Entries from a dataset:
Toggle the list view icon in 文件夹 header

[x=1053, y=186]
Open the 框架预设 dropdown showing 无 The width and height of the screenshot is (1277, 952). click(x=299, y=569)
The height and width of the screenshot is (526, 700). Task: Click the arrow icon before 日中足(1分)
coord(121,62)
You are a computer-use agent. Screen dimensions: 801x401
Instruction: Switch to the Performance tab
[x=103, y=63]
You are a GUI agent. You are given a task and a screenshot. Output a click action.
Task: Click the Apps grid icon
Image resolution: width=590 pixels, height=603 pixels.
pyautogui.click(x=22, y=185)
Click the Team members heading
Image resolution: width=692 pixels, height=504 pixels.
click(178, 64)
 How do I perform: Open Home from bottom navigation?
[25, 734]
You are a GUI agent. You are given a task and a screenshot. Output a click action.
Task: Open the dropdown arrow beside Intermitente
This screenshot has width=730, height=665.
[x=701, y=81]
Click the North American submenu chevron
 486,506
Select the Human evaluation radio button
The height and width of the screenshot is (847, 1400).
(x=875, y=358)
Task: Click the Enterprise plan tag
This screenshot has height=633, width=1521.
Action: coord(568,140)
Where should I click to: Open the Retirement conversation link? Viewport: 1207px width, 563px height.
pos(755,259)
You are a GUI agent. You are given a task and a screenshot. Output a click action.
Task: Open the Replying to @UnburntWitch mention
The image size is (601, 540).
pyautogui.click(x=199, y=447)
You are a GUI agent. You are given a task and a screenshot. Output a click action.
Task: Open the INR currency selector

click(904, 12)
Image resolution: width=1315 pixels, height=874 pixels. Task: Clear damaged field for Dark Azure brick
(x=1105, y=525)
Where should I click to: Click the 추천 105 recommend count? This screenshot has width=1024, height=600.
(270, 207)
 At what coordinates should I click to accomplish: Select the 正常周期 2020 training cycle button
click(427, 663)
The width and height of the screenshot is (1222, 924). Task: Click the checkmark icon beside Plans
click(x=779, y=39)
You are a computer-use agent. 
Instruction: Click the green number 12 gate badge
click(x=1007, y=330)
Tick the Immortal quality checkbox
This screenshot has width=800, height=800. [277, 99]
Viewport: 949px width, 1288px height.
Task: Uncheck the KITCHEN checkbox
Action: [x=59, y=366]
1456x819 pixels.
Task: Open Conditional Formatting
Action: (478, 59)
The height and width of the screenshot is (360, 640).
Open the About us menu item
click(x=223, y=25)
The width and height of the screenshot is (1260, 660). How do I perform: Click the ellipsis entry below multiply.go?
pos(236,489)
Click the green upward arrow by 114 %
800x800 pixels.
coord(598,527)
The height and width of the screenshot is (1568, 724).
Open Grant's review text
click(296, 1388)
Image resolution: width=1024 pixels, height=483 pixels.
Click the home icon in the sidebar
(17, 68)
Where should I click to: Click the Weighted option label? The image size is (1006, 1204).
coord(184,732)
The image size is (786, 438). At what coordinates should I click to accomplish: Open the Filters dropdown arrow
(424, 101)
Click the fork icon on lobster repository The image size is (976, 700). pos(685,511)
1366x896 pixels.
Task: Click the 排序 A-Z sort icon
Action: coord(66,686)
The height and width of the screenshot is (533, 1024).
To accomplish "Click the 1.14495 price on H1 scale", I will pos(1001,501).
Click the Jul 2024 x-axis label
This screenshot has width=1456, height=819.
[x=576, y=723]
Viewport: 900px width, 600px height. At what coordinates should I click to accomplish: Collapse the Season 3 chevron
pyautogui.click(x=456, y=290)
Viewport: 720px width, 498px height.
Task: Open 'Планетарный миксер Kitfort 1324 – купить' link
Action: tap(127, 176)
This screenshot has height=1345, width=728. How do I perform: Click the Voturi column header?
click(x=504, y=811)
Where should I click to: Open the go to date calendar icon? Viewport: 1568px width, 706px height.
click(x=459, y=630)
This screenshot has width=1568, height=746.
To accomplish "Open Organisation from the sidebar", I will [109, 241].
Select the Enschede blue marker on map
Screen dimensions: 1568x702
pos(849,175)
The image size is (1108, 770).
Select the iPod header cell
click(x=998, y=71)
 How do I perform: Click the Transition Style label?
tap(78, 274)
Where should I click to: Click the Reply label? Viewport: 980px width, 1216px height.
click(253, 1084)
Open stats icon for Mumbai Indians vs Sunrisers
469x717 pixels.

Request :: Lay out these lines as a Markdown table with the columns n and Line, giving each line its row number and skipping blank lines. Cover all the rows.

Task output ::
| n | Line |
|---|---|
| 1 | Toggle the list view icon in 文件夹 header |
| 2 | [x=1053, y=186] |
| 3 | Open the 框架预设 dropdown showing 无 The width and height of the screenshot is (1277, 952). click(x=299, y=569) |
| 4 | The height and width of the screenshot is (526, 700). Task: Click the arrow icon before 日中足(1分) |
| 5 | coord(121,62) |
| 6 | You are a computer-use agent. Screen dimensions: 801x401 |
| 7 | Instruction: Switch to the Performance tab |
| 8 | [x=103, y=63] |
| 9 | You are a GUI agent. You are given a task and a screenshot. Output a click action. |
| 10 | Task: Click the Apps grid icon |
| 11 | Image resolution: width=590 pixels, height=603 pixels. |
| 12 | pyautogui.click(x=22, y=185) |
| 13 | Click the Team members heading |
| 14 | Image resolution: width=692 pixels, height=504 pixels. |
| 15 | click(178, 64) |
| 16 |  How do I perform: Open Home from bottom navigation? |
| 17 | [25, 734] |
| 18 | You are a GUI agent. You are given a task and a screenshot. Output a click action. |
| 19 | Task: Open the dropdown arrow beside Intermitente |
| 20 | This screenshot has width=730, height=665. |
| 21 | [x=701, y=81] |
| 22 | Click the North American submenu chevron |
| 23 |  486,506 |
| 24 | Select the Human evaluation radio button |
| 25 | The height and width of the screenshot is (847, 1400). |
| 26 | (x=875, y=358) |
| 27 | Task: Click the Enterprise plan tag |
| 28 | This screenshot has height=633, width=1521. |
| 29 | Action: coord(568,140) |
| 30 | Where should I click to: Open the Retirement conversation link? Viewport: 1207px width, 563px height. |
| 31 | pos(755,259) |
| 32 | You are a GUI agent. You are given a task and a screenshot. Output a click action. |
| 33 | Task: Open the Replying to @UnburntWitch mention |
| 34 | The image size is (601, 540). |
| 35 | pyautogui.click(x=199, y=447) |
| 36 | You are a GUI agent. You are given a task and a screenshot. Output a click action. |
| 37 | Task: Open the INR currency selector |
| 38 | click(904, 12) |
| 39 | Image resolution: width=1315 pixels, height=874 pixels. Task: Clear damaged field for Dark Azure brick |
| 40 | (x=1105, y=525) |
| 41 | Where should I click to: Click the 추천 105 recommend count? This screenshot has width=1024, height=600. |
| 42 | (270, 207) |
| 43 |  At what coordinates should I click to accomplish: Select the 正常周期 2020 training cycle button |
| 44 | click(427, 663) |
| 45 | The width and height of the screenshot is (1222, 924). Task: Click the checkmark icon beside Plans |
| 46 | click(x=779, y=39) |
| 47 | You are a computer-use agent.  |
| 48 | Instruction: Click the green number 12 gate badge |
| 49 | click(x=1007, y=330) |
| 50 | Tick the Immortal quality checkbox |
| 51 | This screenshot has width=800, height=800. [277, 99] |
| 52 | Viewport: 949px width, 1288px height. |
| 53 | Task: Uncheck the KITCHEN checkbox |
| 54 | Action: [x=59, y=366] |
| 55 | 1456x819 pixels. |
| 56 | Task: Open Conditional Formatting |
| 57 | Action: (478, 59) |
| 58 | The height and width of the screenshot is (360, 640). |
| 59 | Open the About us menu item |
| 60 | click(x=223, y=25) |
| 61 | The width and height of the screenshot is (1260, 660). How do I perform: Click the ellipsis entry below multiply.go? |
| 62 | pos(236,489) |
| 63 | Click the green upward arrow by 114 % |
| 64 | 800x800 pixels. |
| 65 | coord(598,527) |
| 66 | The height and width of the screenshot is (1568, 724). |
| 67 | Open Grant's review text |
| 68 | click(296, 1388) |
| 69 | Image resolution: width=1024 pixels, height=483 pixels. |
| 70 | Click the home icon in the sidebar |
| 71 | (17, 68) |
| 72 | Where should I click to: Click the Weighted option label? The image size is (1006, 1204). |
| 73 | coord(184,732) |
| 74 | The image size is (786, 438). At what coordinates should I click to accomplish: Open the Filters dropdown arrow |
| 75 | (424, 101) |
| 76 | Click the fork icon on lobster repository The image size is (976, 700). pos(685,511) |
| 77 | 1366x896 pixels. |
| 78 | Task: Click the 排序 A-Z sort icon |
| 79 | Action: coord(66,686) |
| 80 | The height and width of the screenshot is (533, 1024). |
| 81 | To accomplish "Click the 1.14495 price on H1 scale", I will pos(1001,501). |
| 82 | Click the Jul 2024 x-axis label |
| 83 | This screenshot has width=1456, height=819. |
| 84 | [x=576, y=723] |
| 85 | Viewport: 900px width, 600px height. At what coordinates should I click to accomplish: Collapse the Season 3 chevron |
| 86 | pyautogui.click(x=456, y=290) |
| 87 | Viewport: 720px width, 498px height. |
| 88 | Task: Open 'Планетарный миксер Kitfort 1324 – купить' link |
| 89 | Action: tap(127, 176) |
| 90 | This screenshot has height=1345, width=728. How do I perform: Click the Voturi column header? |
| 91 | click(x=504, y=811) |
| 92 | Where should I click to: Open the go to date calendar icon? Viewport: 1568px width, 706px height. |
| 93 | click(x=459, y=630) |
| 94 | This screenshot has width=1568, height=746. |
| 95 | To accomplish "Open Organisation from the sidebar", I will [109, 241]. |
| 96 | Select the Enschede blue marker on map |
| 97 | Screen dimensions: 1568x702 |
| 98 | pos(849,175) |
| 99 | The image size is (1108, 770). |
| 100 | Select the iPod header cell |
| 101 | click(x=998, y=71) |
| 102 |  How do I perform: Click the Transition Style label? |
| 103 | tap(78, 274) |
| 104 | Where should I click to: Click the Reply label? Viewport: 980px width, 1216px height. |
| 105 | click(253, 1084) |
| 106 | Open stats icon for Mumbai Indians vs Sunrisers |
| 107 | 469x717 pixels. |